→ **Information shown**
——
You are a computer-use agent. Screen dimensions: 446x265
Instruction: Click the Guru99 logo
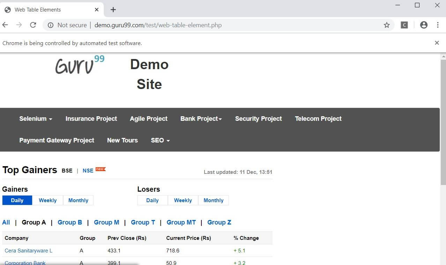click(80, 65)
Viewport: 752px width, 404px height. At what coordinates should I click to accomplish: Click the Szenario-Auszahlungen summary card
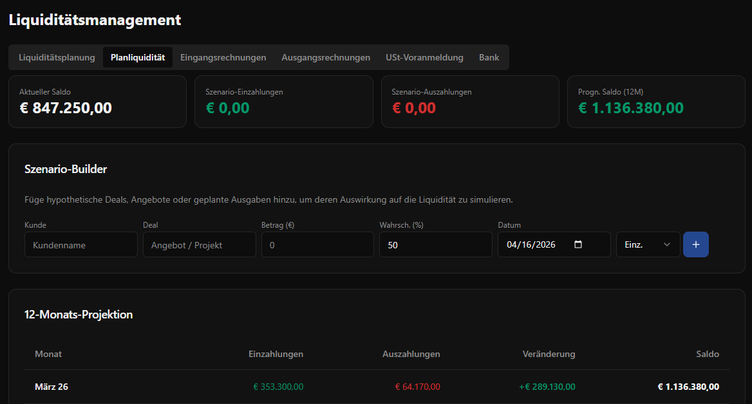470,102
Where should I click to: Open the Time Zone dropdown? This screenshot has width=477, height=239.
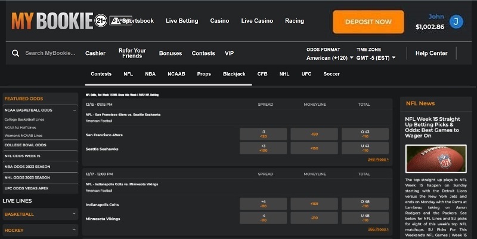(x=373, y=58)
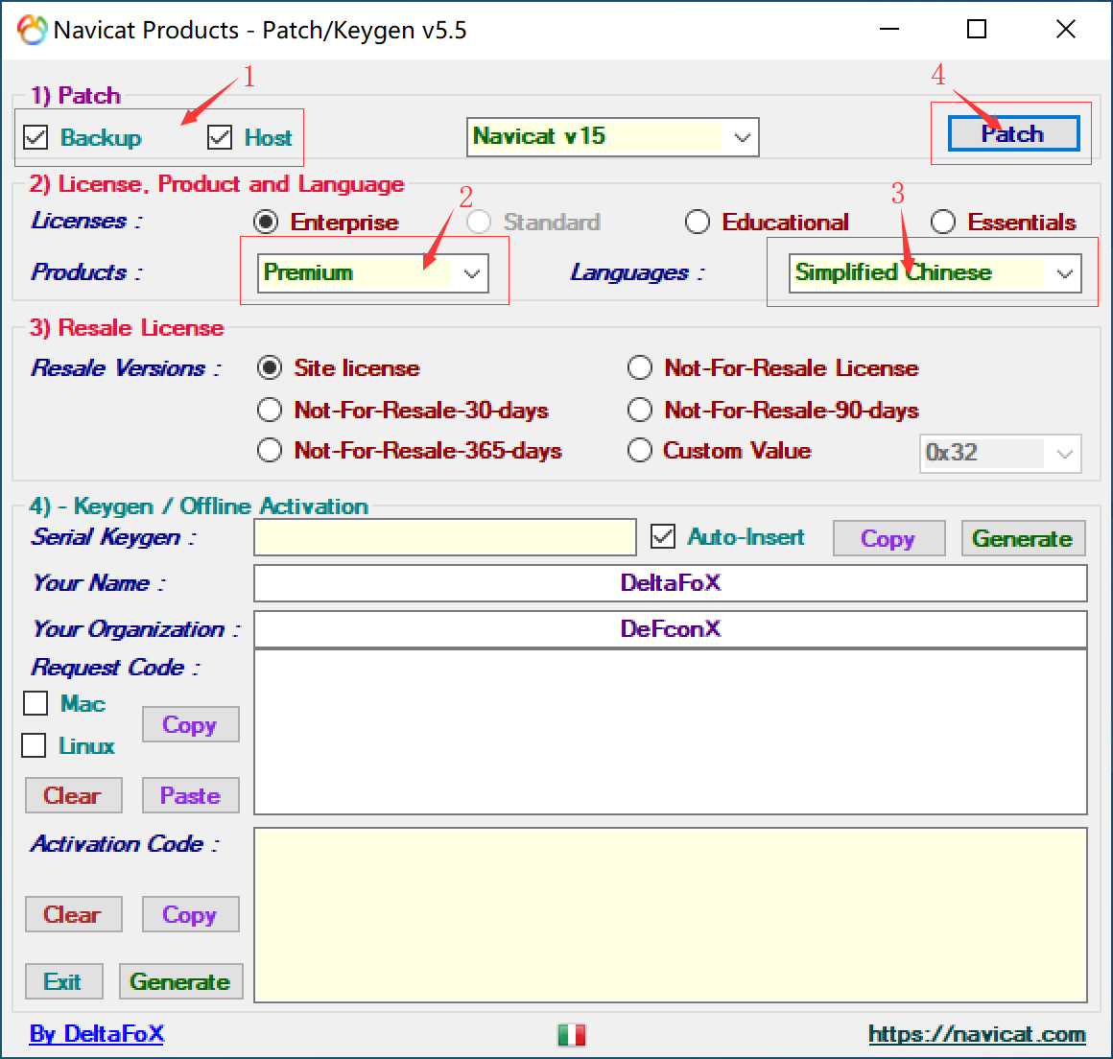1113x1059 pixels.
Task: Select Not-For-Resale-90-days resale version
Action: [x=640, y=410]
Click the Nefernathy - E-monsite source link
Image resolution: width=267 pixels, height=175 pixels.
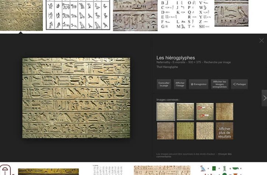coord(171,62)
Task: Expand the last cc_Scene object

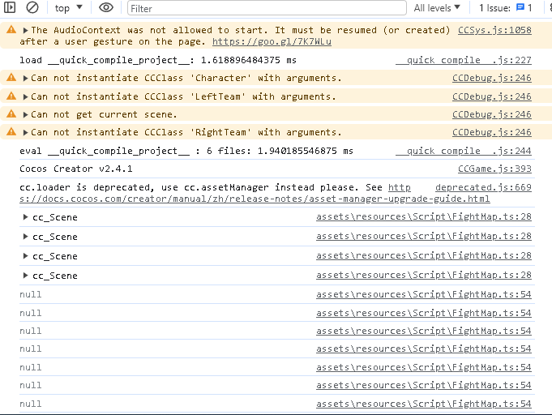Action: [26, 276]
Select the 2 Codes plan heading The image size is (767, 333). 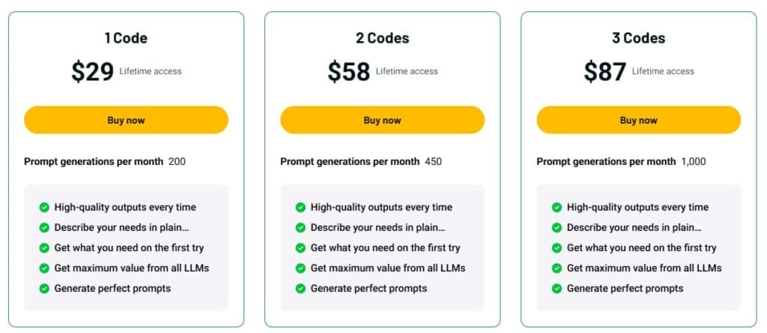383,38
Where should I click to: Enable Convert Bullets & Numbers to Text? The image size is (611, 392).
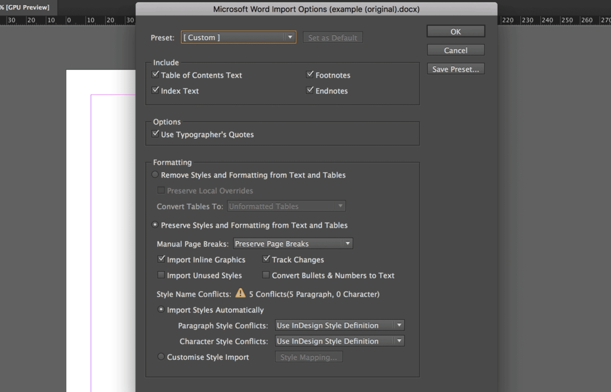[266, 275]
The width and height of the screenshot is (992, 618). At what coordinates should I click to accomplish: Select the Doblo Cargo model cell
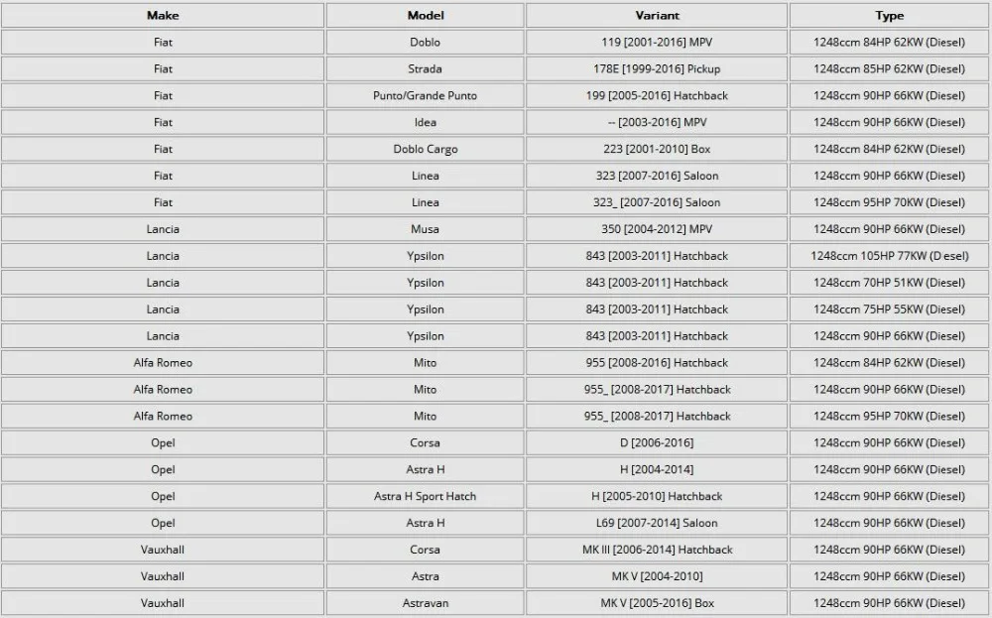click(x=426, y=149)
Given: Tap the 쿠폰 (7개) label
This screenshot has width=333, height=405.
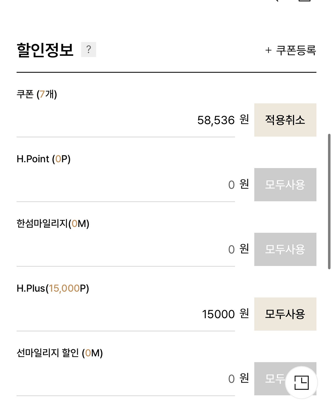Looking at the screenshot, I should [x=37, y=94].
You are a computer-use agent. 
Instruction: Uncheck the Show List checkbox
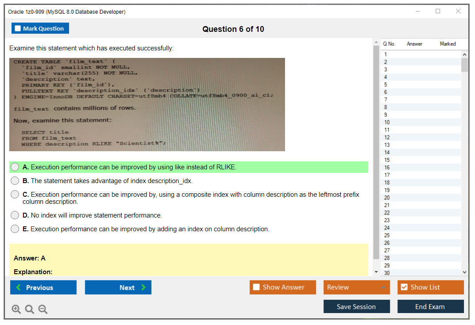[404, 287]
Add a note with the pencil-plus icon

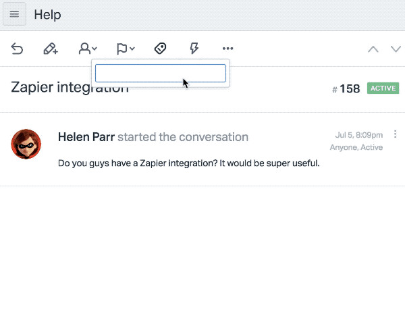click(51, 49)
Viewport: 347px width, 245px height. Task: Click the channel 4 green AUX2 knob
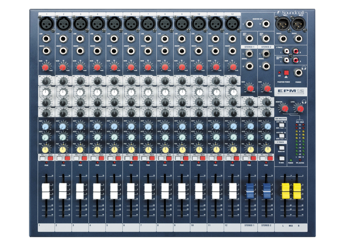[x=96, y=137]
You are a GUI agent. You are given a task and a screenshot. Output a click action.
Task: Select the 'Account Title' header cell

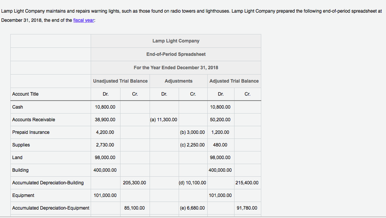point(26,94)

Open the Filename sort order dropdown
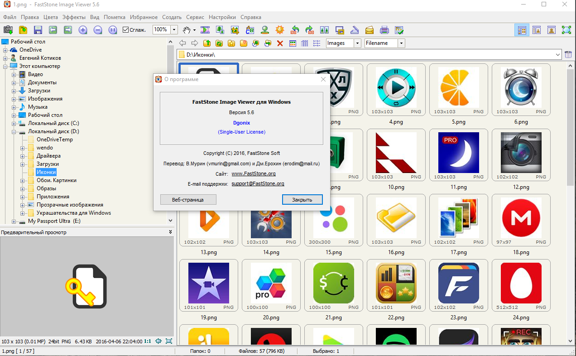click(401, 43)
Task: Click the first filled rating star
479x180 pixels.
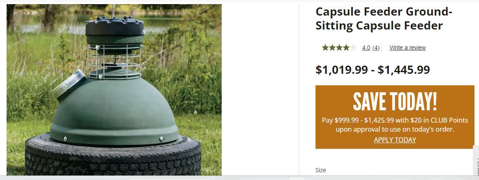Action: click(x=325, y=48)
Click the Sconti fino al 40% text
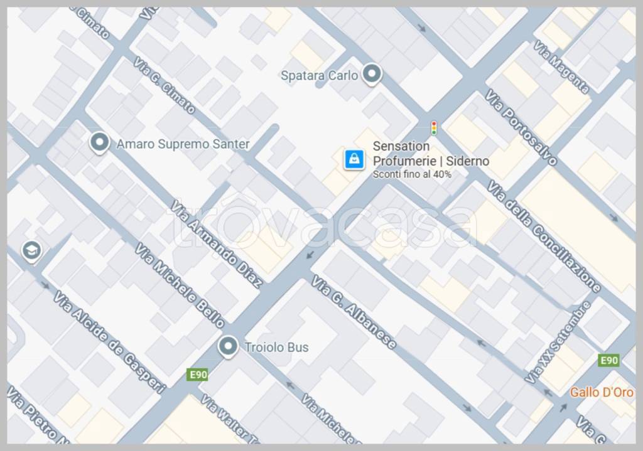This screenshot has height=451, width=643. (x=412, y=174)
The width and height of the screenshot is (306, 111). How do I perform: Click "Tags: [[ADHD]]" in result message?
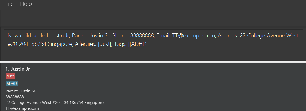(x=131, y=44)
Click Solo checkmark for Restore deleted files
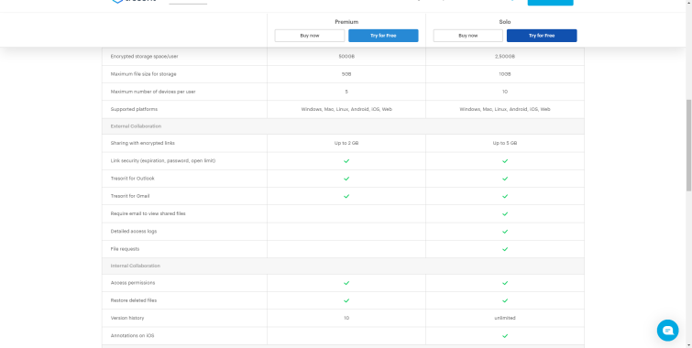 click(505, 300)
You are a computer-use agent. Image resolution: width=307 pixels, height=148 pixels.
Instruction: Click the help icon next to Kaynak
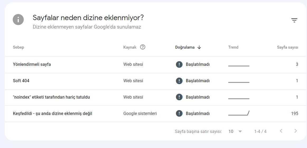point(143,47)
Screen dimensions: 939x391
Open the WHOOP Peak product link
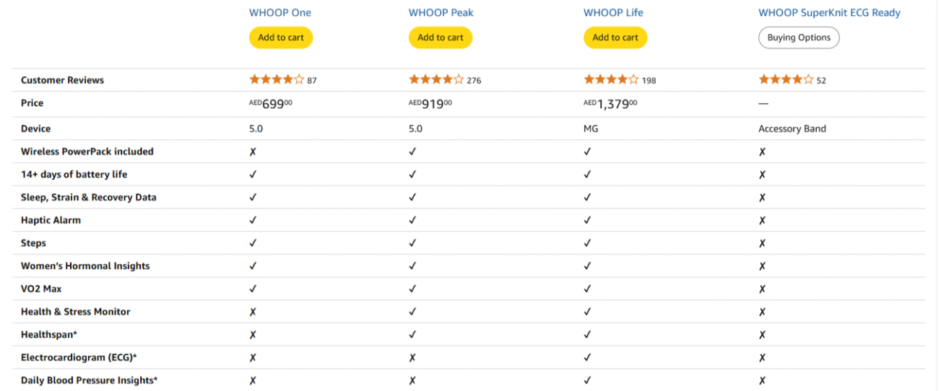click(x=441, y=12)
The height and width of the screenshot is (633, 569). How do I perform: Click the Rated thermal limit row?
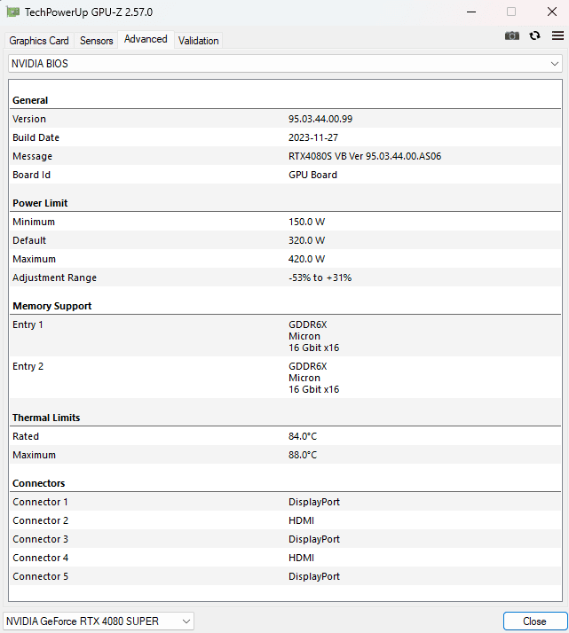(x=285, y=436)
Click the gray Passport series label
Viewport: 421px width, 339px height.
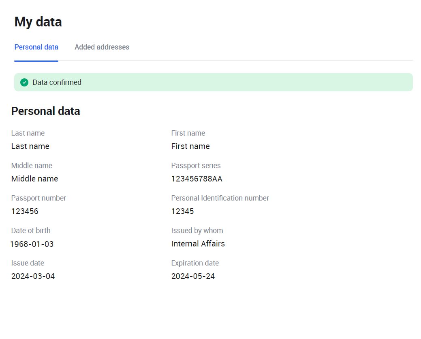click(196, 166)
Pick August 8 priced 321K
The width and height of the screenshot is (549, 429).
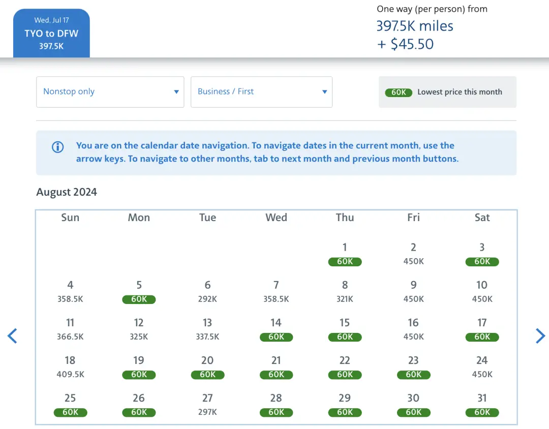[345, 292]
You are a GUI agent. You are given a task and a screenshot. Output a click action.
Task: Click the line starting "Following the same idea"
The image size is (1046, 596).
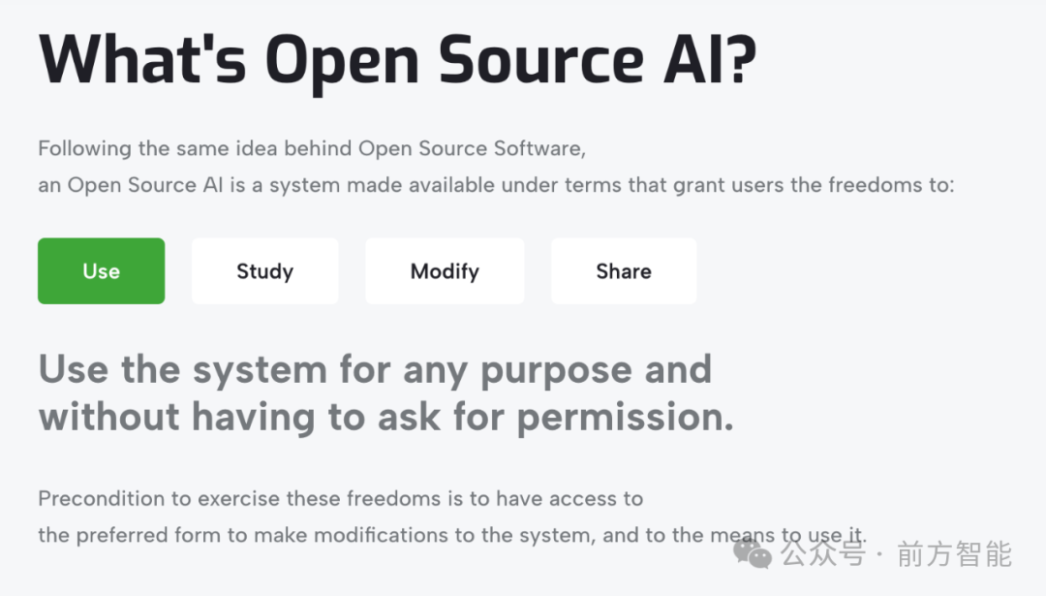[312, 148]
——
Find the lines in the records that contain the word "label", then copy every one of them.

Given: Tap the 쿠폰 (7개) label
Click the gray Passport series label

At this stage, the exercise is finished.